To be done >>
Print the rows character for character, starting at the line that contains "其它项目 (198, 541)" and stopping after the line that contains "How To (66, 89)".

Collected data:

## Start

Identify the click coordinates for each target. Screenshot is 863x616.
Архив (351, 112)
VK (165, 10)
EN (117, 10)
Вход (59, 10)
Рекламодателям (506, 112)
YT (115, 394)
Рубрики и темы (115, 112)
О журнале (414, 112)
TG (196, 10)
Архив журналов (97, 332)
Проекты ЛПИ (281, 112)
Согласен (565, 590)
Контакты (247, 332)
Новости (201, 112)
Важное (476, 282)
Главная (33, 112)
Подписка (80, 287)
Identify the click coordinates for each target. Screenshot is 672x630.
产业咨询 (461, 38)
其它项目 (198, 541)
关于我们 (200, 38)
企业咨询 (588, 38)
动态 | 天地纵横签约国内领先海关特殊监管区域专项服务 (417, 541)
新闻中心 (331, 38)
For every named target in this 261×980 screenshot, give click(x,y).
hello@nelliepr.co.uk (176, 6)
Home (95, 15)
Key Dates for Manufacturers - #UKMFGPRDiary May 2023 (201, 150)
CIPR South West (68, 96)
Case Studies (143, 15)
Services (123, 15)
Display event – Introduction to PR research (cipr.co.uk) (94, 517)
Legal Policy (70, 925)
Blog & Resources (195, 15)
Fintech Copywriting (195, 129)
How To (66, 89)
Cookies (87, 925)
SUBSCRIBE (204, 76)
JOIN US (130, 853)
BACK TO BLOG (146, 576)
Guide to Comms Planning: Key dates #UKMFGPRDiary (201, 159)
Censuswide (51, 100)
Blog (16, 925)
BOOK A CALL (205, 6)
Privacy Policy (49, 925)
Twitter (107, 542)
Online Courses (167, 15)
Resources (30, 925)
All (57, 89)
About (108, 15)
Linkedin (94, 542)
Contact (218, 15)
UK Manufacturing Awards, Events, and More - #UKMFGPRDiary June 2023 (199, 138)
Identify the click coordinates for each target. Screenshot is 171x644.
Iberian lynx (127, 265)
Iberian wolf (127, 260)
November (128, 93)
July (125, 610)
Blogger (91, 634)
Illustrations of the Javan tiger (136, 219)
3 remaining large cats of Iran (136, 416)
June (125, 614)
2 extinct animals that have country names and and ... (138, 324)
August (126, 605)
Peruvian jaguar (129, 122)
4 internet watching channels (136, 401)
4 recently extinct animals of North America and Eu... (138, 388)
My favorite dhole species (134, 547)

## End

Task result >>
其它项目 (198, 541)
关于我们 (200, 38)
企业咨询 (588, 38)
动态 | 天地纵横签约国内领先海关特殊监管区域专项服务 (417, 541)
新闻中心 (331, 38)
For every named target in this 261×980 screenshot, give click(x,y).
hello@nelliepr.co.uk (176, 6)
Home (95, 15)
Key Dates for Manufacturers - #UKMFGPRDiary May 2023 (201, 150)
CIPR South West (68, 96)
Case Studies (143, 15)
Services (123, 15)
Display event – Introduction to PR research (cipr.co.uk) (94, 517)
Legal Policy (70, 925)
Blog & Resources (195, 15)
Fintech Copywriting (195, 129)
How To (66, 89)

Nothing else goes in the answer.